Für ihn ist die Zeit in Deutschland eine große Verantwortung. Er repräsentiert seine Kirche, irgendwie auch sein Land und für manche gar den ganzen afrikanischen Kontinent mit seinen 55 Ländern. Mit dem, was er hier über Gründlichkeit, Organisationsstruktur, Pädagogik und das deutsche Modell von Gesellschaft lernt, will er dann zuhause weiterarbeiten.

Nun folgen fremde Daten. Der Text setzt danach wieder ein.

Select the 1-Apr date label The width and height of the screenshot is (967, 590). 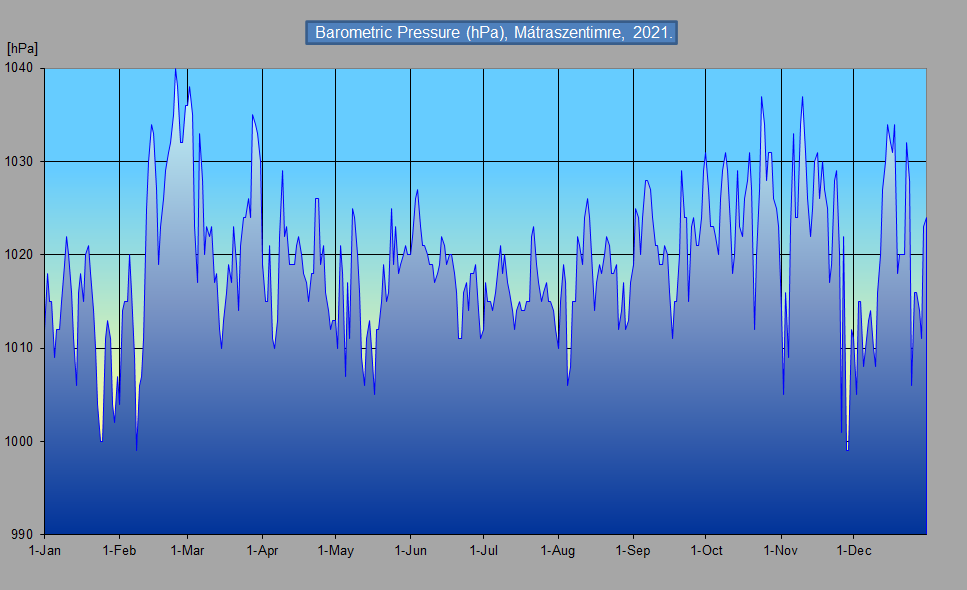(262, 550)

In Tansania verbringt er seine Zeit vor allem in der Kirchengemeinde, aber "in der Kirche hier sind nur alte und sehr alte Leute", ist sein Eindruck. Aus der Not macht der junge Tansanier eine Tugend. "Ich möchte lernen, was es für Angebote für ältere Gemeindemitglieder gibt, wie ihnen geholfen wird." In seiner Kirchengemeinde in Tansania gebe es viele Angebote für Kinder und Jugendliche, aber kaum Unterstützung für die Alten.

Hilary Pallangyo schreibt viel mit seinen Freunden in Tansania. Er erklärt ihnen dann zum Beispiel, dass die Leute, die er in Selb kennenlernt, hart für ihr Geld arbeiten. Und dass er jetzt, wo er im reichen Deutschland ist, nicht automatisch viel Geld hat. Als monatliches Taschengeld erhält er für seine Vollzeitstelle als Bundesfreiwilliger 196 Euro. Für seine Unterkunft in einer Gastfamilie und das Essen kommt, wie bei vielen Bundesfreiwilligendienststellen, das Programm auf.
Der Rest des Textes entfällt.